▶ **Provided passage**:
##########
If the main story disappoints, games can often still be redeemed by the quality of their side content. Again, the writing disappoints. Side quests were boring, a substantial feat, considering that the setting is Hogwarts.

The only quest I actually remember was one set in the open world outside the castle. You talk to a woman who begs you to look into her son's disappearance since everyone else is too afraid. This is standard video game stuff, a quest that could have come from any number of open-world games. Except, it doesn't make sense in this game, because you're the equivalent of a high school student. No one thinks it's odd to send a high school student to investigate a possible murder.

What makes it especially frustrating is that quest could have been fixed so easily. Have the main character stumble upon the information, or overhear the mother asking someone else. As a theme, the writers completely forget the fact that you're a child whenever it's convenient.


Game Systems


Spells

You have up to four spells available to quick cast, the possibility of adding more "pages" of four slots to toggle between, and the ability to stop time at any point to swap out your available spells. They are used for utility and / or combat. Most spells lean towards combat.

Spells are based off the Harry Potter lore and do a surprisingly good job of being accurate in their effects (though I know enough about the lore to know that the wand movement animations are wrong). There is no mana / MP bar, instead each spell has a short cooldown. You also have a filler damage spell which has no cooldown.

Casting animations are gorgeous, special effects are on point, and seeing your character whip around with the occasional incantation feels right. Legacy gets full credit for making you feel like a badass.

Perhaps the thing Legacy does best is turning these spells from lore into useful and cohesive combat abilities. I recognized most of the spells, and they wove together seamlessly. There are some truly sick combos you can pull off by weaving immobilizing summoning and levitating charms with your other attacks. The system is free-form; you don't have to use specific spells in a particular order, but used cleverly, you can keep enemies helplessly airborne for a hilariously long time.
##########
▶ **What to do**: Can you extend the game review past its final sentence about keeping enemies airborne?

(Records for finding items on display)
##########
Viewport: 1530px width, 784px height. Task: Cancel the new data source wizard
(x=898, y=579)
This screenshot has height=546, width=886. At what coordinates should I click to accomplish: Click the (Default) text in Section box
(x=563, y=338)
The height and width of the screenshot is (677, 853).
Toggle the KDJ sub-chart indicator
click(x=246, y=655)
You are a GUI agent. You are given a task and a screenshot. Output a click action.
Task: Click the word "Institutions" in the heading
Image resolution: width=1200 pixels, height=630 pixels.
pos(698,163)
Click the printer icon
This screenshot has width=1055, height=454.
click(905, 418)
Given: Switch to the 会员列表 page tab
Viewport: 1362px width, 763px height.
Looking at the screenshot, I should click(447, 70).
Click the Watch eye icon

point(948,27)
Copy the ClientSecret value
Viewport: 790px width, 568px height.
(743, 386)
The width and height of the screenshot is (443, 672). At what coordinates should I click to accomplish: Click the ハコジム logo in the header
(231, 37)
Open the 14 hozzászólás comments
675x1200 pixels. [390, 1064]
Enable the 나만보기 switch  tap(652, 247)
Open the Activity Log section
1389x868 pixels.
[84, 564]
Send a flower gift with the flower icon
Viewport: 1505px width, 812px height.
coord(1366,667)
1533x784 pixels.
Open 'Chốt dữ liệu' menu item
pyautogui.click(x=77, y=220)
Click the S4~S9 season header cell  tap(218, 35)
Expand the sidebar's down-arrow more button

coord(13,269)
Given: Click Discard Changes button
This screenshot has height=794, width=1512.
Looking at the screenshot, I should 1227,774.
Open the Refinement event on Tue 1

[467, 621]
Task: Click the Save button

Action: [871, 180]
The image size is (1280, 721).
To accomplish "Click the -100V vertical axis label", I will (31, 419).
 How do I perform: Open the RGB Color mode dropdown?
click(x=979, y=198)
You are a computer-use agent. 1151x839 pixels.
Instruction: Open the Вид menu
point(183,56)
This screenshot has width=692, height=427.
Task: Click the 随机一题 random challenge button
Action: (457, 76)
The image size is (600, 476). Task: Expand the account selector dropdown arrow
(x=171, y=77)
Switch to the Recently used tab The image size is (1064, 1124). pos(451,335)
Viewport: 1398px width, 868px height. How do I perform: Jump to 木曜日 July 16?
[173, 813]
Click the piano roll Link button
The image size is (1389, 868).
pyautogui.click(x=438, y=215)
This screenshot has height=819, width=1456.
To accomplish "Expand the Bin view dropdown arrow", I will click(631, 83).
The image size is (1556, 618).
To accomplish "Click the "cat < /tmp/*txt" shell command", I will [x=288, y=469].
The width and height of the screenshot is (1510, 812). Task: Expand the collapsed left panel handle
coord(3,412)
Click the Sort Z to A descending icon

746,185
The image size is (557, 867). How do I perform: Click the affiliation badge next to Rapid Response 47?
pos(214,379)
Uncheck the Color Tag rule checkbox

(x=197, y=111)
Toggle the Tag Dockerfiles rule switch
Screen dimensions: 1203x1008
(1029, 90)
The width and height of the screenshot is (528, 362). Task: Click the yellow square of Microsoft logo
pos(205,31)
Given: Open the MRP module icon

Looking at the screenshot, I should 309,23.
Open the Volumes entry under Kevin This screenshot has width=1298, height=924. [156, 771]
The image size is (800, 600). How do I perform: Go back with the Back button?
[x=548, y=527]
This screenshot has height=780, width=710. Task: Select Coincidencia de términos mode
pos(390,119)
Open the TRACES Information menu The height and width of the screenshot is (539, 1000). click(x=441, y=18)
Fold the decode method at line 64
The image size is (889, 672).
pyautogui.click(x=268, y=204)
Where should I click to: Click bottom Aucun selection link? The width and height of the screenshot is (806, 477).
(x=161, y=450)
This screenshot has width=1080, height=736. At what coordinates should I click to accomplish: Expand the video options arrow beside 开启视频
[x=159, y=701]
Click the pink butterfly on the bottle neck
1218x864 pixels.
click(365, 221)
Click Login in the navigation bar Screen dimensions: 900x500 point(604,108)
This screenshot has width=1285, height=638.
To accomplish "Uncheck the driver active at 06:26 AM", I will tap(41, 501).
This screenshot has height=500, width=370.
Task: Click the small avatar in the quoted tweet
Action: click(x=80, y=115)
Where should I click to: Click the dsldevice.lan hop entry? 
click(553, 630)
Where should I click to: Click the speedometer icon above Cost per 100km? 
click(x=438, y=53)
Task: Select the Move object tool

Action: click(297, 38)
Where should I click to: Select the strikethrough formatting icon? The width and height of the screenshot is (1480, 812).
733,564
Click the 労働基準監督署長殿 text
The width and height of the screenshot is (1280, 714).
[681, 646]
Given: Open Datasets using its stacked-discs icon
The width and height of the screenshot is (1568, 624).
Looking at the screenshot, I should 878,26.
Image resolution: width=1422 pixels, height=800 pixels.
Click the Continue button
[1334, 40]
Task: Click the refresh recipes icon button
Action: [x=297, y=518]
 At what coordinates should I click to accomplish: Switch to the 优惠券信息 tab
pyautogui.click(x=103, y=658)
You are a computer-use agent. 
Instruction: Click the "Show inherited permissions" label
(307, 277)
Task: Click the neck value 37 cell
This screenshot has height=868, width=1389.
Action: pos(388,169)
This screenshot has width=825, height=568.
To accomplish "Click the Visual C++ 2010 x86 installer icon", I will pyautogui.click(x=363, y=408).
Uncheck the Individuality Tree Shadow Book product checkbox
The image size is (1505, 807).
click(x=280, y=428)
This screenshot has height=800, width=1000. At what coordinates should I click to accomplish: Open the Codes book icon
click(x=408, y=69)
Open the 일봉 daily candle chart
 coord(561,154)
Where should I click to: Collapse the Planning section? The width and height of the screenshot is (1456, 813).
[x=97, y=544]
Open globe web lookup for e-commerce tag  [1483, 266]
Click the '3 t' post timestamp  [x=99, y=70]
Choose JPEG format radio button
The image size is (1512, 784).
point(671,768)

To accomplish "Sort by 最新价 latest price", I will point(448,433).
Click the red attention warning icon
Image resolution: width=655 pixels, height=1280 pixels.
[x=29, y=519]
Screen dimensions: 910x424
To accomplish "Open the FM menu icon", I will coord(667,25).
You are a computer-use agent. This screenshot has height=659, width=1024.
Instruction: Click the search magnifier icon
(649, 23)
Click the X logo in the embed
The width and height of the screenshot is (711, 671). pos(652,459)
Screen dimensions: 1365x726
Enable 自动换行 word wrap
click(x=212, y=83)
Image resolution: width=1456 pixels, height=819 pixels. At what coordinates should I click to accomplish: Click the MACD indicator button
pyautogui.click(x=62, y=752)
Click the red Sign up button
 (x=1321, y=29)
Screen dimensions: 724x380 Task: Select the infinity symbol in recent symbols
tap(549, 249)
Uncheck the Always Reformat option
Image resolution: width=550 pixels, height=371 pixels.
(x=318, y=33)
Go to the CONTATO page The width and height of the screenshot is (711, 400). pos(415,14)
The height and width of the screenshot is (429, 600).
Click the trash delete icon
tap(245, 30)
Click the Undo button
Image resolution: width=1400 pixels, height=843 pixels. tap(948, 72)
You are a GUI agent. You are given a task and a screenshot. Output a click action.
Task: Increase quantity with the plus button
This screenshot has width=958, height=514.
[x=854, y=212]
##########
▶ **Exercise result**:
I feel that some of the utility spells could be better woven into exploration. For example, there is little reason to use Lumos, the flashlight spell, outside of the opening sequence. Overall, I think that the designers managed to stay true to the lore while designing a comprehensive set of player abilities.

Ancient Magic

Mary Sue has an amazing power, the ability to detect and wield ancient magic! What is ancient magic? It's like regular magic, but special, because only you can use it.

Imagine, with all the background of Harry Potter lore, if you were designing a super special set of magic powers, what would you pick? What incredible powers can you dream up for our protagonist?

Did you think of the ability to levitate objects? You know, like the very first spell Harry learns in the first book? (It's also one of the first spells you learn in this game) Well if you did, that's what ancient magic does. But wait! It also lets you see hidden magical things, you know, like one of the charms Hermione uses in book two? (It's the second spell you learn in this game)

But wait! In combat, ancient magic doesn't just let you do things that a wizard one week into their magical education can do, it also lets you summon bolts of lightning from the heavens! It's a totally unique idea that absolutely no game has ever used before.

It's just so... boring. The designers were not limited by any of the existing rules; they could have done anything. And what they came up with was lame.

In the interest of fairness, there was a single moment in the game where ancient magic pleasantly surprised me. I was fighting giant spiders and I used my one-hit-KO ancient magic power. Instead of summoning a lightning bolt, my character waved her wand at the spider, and it flew towards her, shrinking, until it landed, tiny, at her feet. She immediately squished it under her heel. It was such a perfect and unexpected result that I actually squealed in delight. This interaction happened exactly once in my play-through, and it was one of the highlights of the game. They should have done more stuff like that!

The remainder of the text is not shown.